A new group of sheriffs has taken command of the cryptocurrency market, and contrary to appearances, they are not at all the issuers of spot ETFs. Indeed, the cards are being dealt by the entities behind the largest stablecoins, which play an important role in the sector. At least, that's according to analytics firm 10x Research, which points to recent changes in the digital asset landscape.
In the past 30 days, the supply of the two largest stablecoins in terms of marketcap has increased by $10 billion. This, in turn, represents double the amount of funds from what has flowed into spot bitcoin price-tracking ETFs
Analysts at 10x Research suggest keeping a closer eye on indicators for this asset class than whether a certain level of capital is flowing into or out of cryptocurrency-related exchange-traded funds
Stablecoins will tell you how it is, not ETFs
The dynamic increases on the bitcoin price chart have actually been going on since October 2023. That's when the cryptocurrency market's euphoria over potential SEC approval of spot ETFs began to take hold. January brought us the approval of the US regulator and the launch of such exchange-traded funds. Since then, the price of BTC has risen by 60% as billions of dollars of capital from institutional investors began to flow into issuers.
News sites focusing on this market often analyze whether the last few days have brought another wave of inflows of funds to bitcoin ETF issuers or whether institutional investors are nonetheless abandoning this type of allocation to bitcoin.
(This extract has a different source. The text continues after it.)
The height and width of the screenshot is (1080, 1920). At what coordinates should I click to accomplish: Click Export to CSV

Analyst firm 10x Research, however, points out that following ETFs does not reflect the actual state of demand in the cryptocurrency market. What really provides an indicator that gives a good picture of what the current mood is among this community relates to changes in the supply of key stablecoins.
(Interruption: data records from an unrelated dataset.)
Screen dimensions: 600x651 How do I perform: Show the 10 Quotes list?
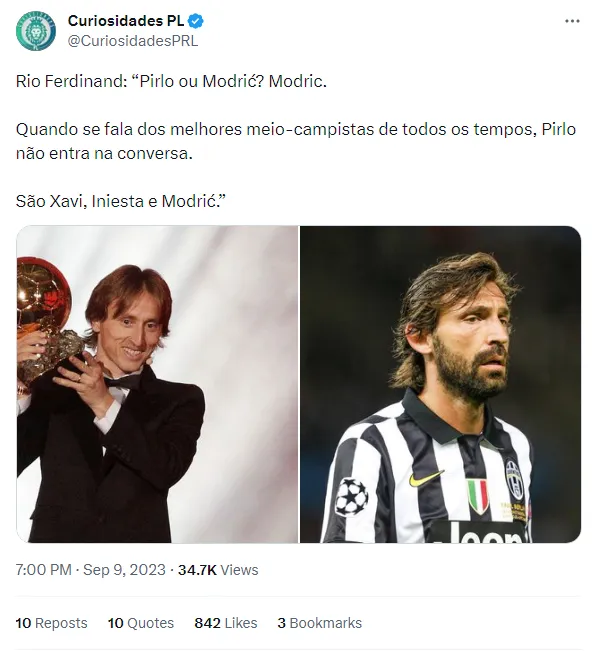[x=141, y=623]
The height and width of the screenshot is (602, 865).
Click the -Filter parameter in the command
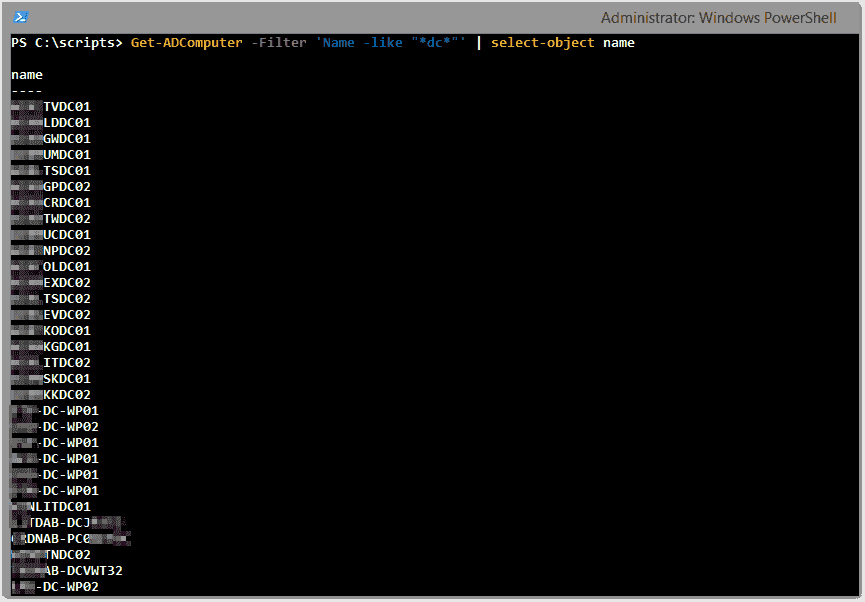[278, 42]
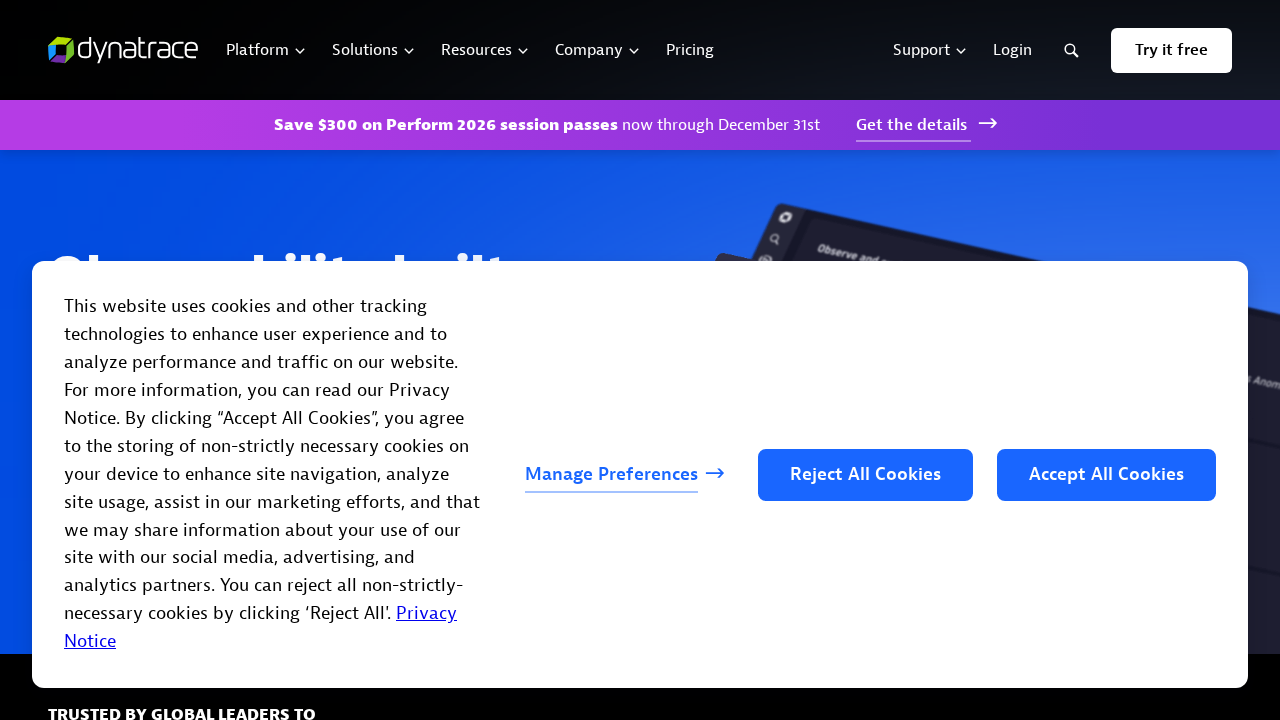Click the Login link
Viewport: 1280px width, 720px height.
(x=1012, y=48)
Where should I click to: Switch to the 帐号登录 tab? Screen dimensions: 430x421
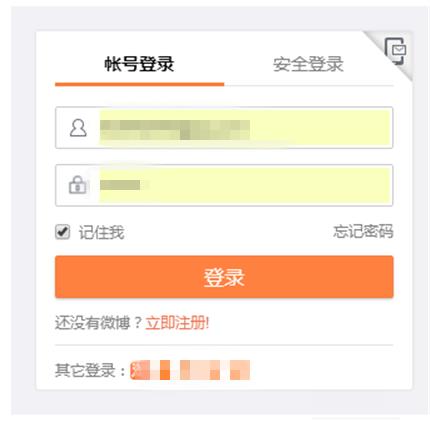(139, 64)
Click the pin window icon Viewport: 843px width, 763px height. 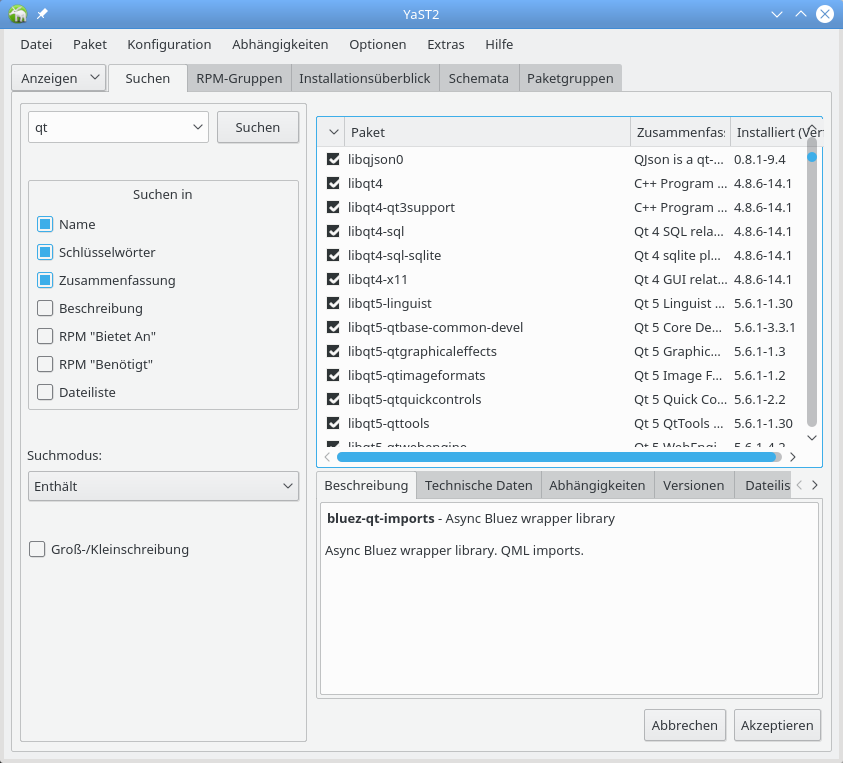click(x=42, y=14)
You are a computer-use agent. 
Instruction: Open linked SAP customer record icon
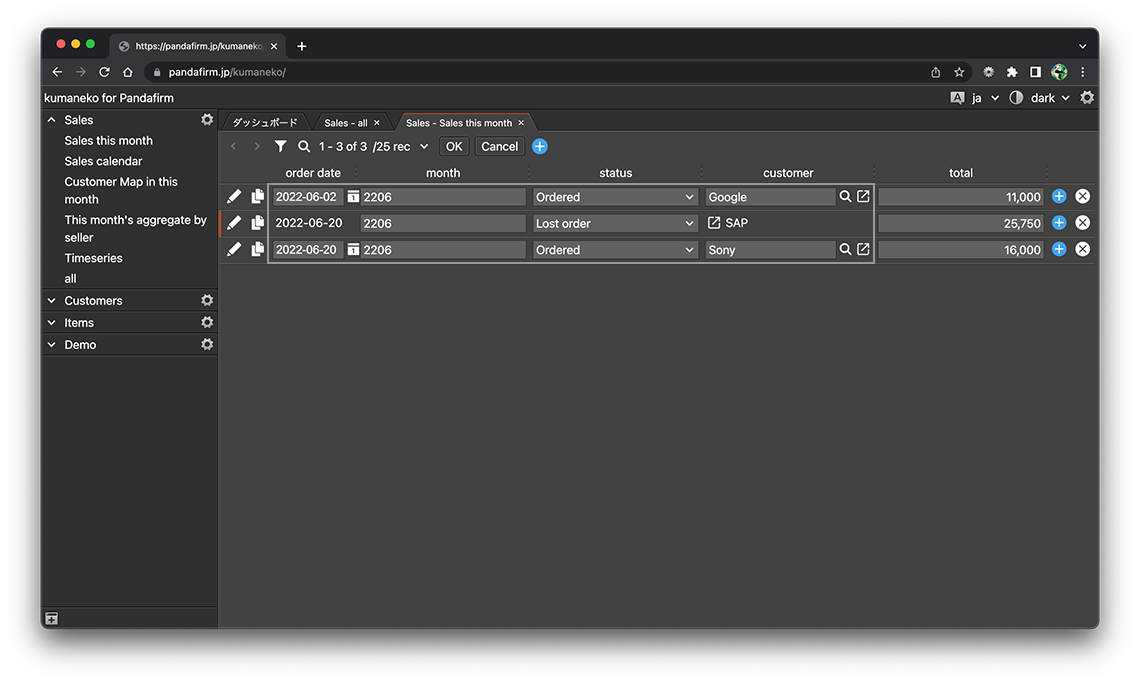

We suggest paying less attention to bitcoin ETF flows. Stablecoin issuers are the new sheriff in town, driving the market upward
- states Markus Thielen, founder of 10x Research, in a new report.
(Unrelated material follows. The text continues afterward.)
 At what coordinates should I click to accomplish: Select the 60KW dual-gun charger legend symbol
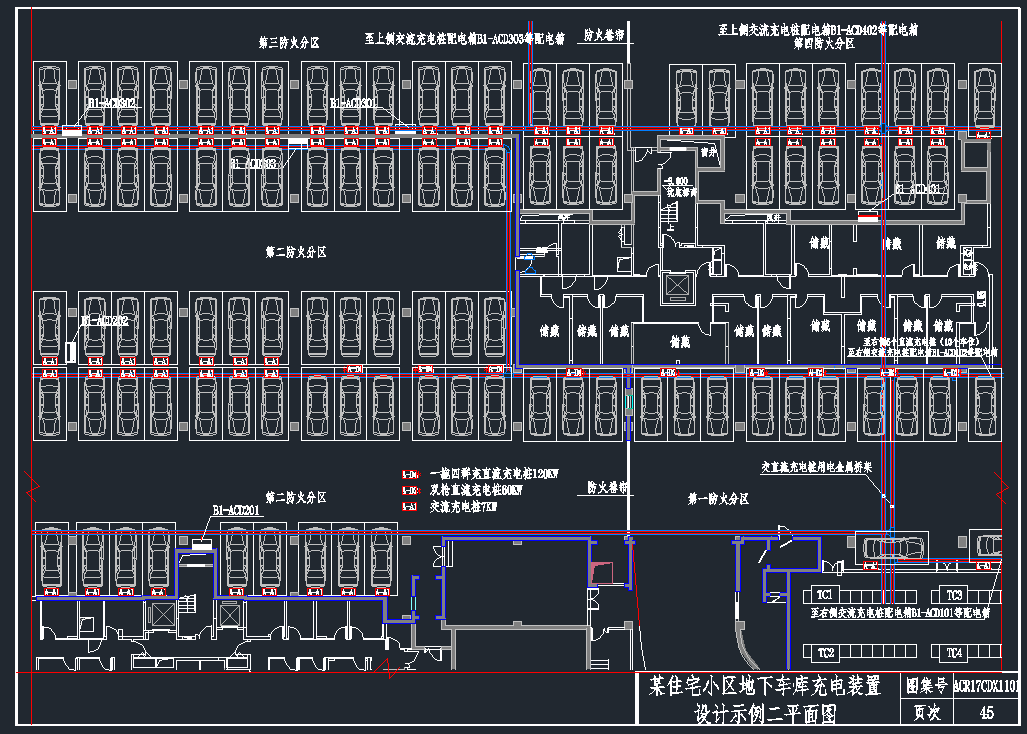409,491
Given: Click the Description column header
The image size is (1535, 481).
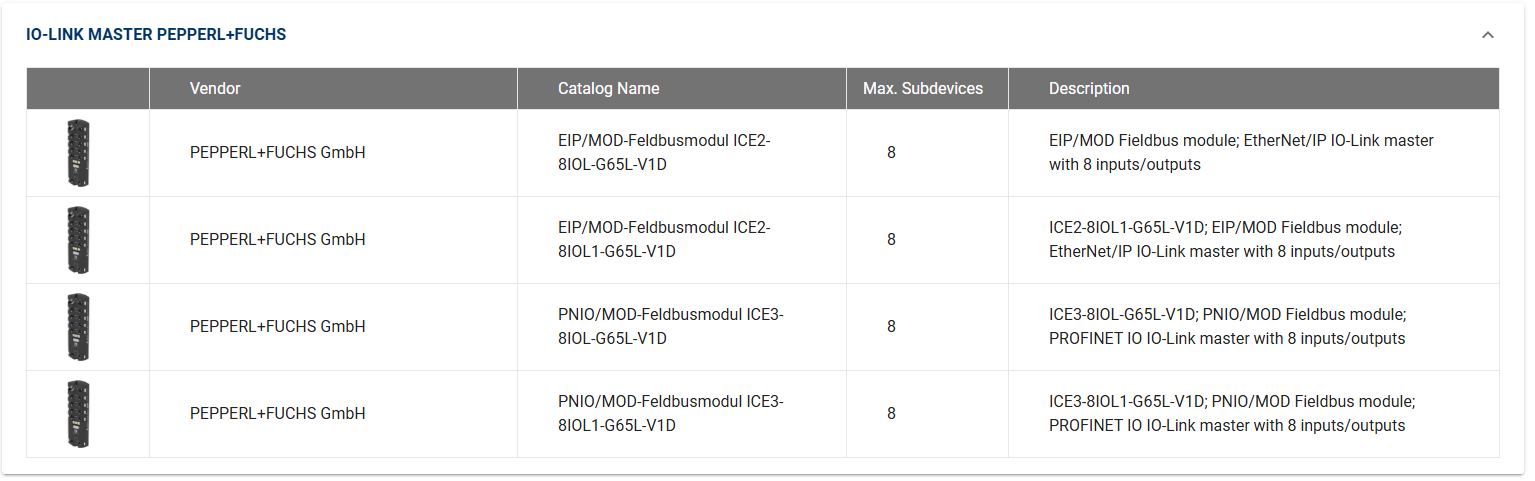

Indeed, from it we learn that in the last 30 days the supply of USDT tokens from Tether and USDC tokens from Circle has increased by a combined total of nearly $10 billion. As for the smaller projects in this segment of the market, DAI issued by MakerDAO and FDUSD from First Digital also saw an increase in supply in the range of 5 to 10% during this period.
The largest of the stablecoins in terms of market dominance, the aforementioned USDT, rose by $2.4 billion over the past seven days. Such a jump in supply represents one of the largest weekly readings in a bull market.
Fiat money is being moved into cryptocurrencies at an accelerated pace. The stablecoin bump is doubled and, unlike ETFs, can only have exposure to the long term
- adds the analyst.
In contrast, only $5 billion has flowed into US exchange-traded funds (ETFs) focused on bitcoin over the past 30 days.